→ What you have to do
Using the listing below, set down each line from the line containing "Given: Click the" through the line containing "Where should I", both ends included, exactly and with nothing added.

→ Records provided
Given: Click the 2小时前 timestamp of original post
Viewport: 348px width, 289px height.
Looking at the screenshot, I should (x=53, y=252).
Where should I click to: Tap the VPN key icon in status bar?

--

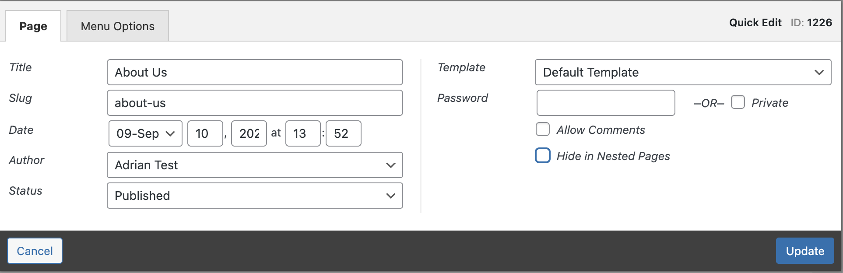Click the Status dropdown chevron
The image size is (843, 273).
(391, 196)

→ Solved problem
Given: Click the 2小时前 timestamp of original post
Viewport: 348px width, 289px height.
Looking at the screenshot, I should (x=53, y=252).
Where should I click to: Tap the VPN key icon in status bar?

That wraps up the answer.